Ungewohnt pragmatisch denkt der Südstaatler über ein Zweckbündnis nach, um den Vormarsch der Islamistentruppe Isis im Irak zu stoppen, über einen Pakt, den er mit dem der Alliierten im Zweiten Weltkrieg vergleicht. "Warum haben wir mit Stalin zusammengearbeitet? Weil er nicht so schlimm war wie Hitler."

Zu Pakt gezwungen

Die Offensive der Miliz zwingt Amerikaner und Iraner - seit der Islamischen Revolution von 1979 in Feindschaft verbunden - zu einem Pakt, auch wenn dies nicht bedeutet, dass beider Interessen identisch sind. Die Schiiten in Teheran sehen im irakischen Premier Nuri al-Maliki einen Glaubensgenossen, der ihnen, trotz mancher Widersprüche, einen Einfluss in dem Land garantiert, wie sie ihn nie besaßen. Das Ringen mit den Isis-Rebellen ordnen sie ein in einen regionalen Machtkampf mit den Sunniten.

Die Regierung Barack Obamas dagegen ist nicht bereit, Maliki ohne Vorbehalte den Rücken zu stärken. Aus ihrer Sicht ist er eher zur Belastung geworden, ein in den Kategorien von Nullsummenspielen denkender Politiker, der die irakischen Sunniten an den Rand drängte, statt die Macht mit ihnen zu teilen und so den Zerfall des Landes zu verhindern. Nur: Im Vergleich zu einem Bagdad unter der schwarzen Flagge der Isis ist er noch immer das kleinere Übel.

Dialog noch diese Woche beginnen

Nach Informationen des Wall Street Journal will das Weiße Haus den Irak-Dialog mit iranischen Emissären noch diese Woche beginnen, um die Antwort auf die Isis-Offensive besser koordinieren zu können. Noch ist offen, welche diplomatischen Kanäle Washington dafür benutzt.

Ein Forum, das sich anbietet, ist die neue, am Montag in Wien begonnene Verhandlungsrunde über das Atomprogramm Teherans. Allerdings möchte Außenminister John Kerry tunlichst den Eindruck vermeiden, als würde der Westen die Iraner für eine Zusammenarbeit in Sachen Irak mit Zugeständnissen in den Nukleargesprächen belohnen. Bis zur Frist am 20. Juli soll sich erweisen, ob ein belastbarer Deal möglich ist, eine Vereinbarung, die auch Israel die Angst vor den atomaren Ambitionen Teherans nimmt. Kerry weiß um die Dramatik, die derart komplizierten Gesprächen auf der Zielgeraden oft innewohnt. Er will nicht blauäugig-optimistisch klingen, weshalb er betont, dass die Irak- und die Atomgespräche mit den Iranern "weder verknüpft noch vermischt" werden dürften.

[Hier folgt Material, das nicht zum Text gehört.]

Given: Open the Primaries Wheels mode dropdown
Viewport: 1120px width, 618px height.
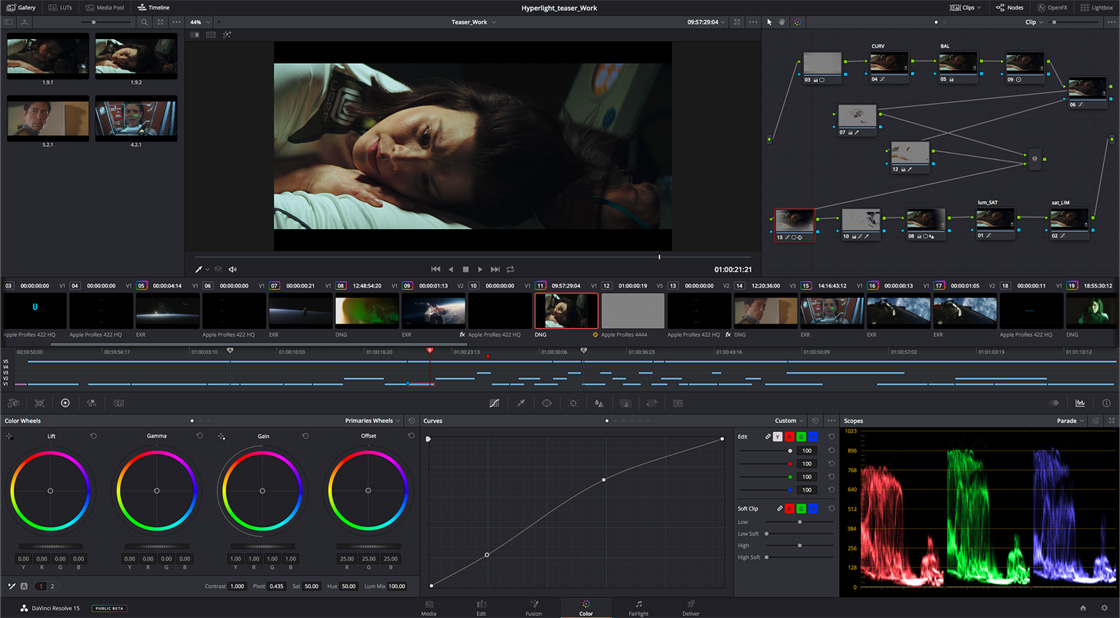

Doch es ist nicht das erste Mal, dass beide Länder die Annäherung suchen, wenn regionale Interessen sich decken. 2001, nach den Terroranschlägen des 11. September, setzte George W. Bush auf die stillschweigende Unterstützung der Iraner, mit denen ihn die Absicht verband, die (sunnitischen) Taliban von der Macht in Kabul zu vertreiben. Zu den Diplomaten, die damals die Drähte knüpften, zählte Mohammad Javad Zarif. Heute, als iranischer Außenminister, ist Zarif Chefunterhändler der Atomgespräche. Gut möglich, dass über ihn wichtige Absprachen laufen.

Denkbar sind aber auch Konsultationen in Bagdad, falls die im Geheimen nicht schon stattgefunden haben. Auch dafür gibt es einen Präzedenzfall. Im Mai 2007 - sunnitische wie schiitische Milizen hatten einen zähen Guerillakrieg gegen die GIs geführt - waren es die Botschafter der USA und Irans am Tigris, die berieten, wie sich die Lage entspannen ließ. (Frank Herrmann aus Washington, DER STANDARD, 17.6.2014)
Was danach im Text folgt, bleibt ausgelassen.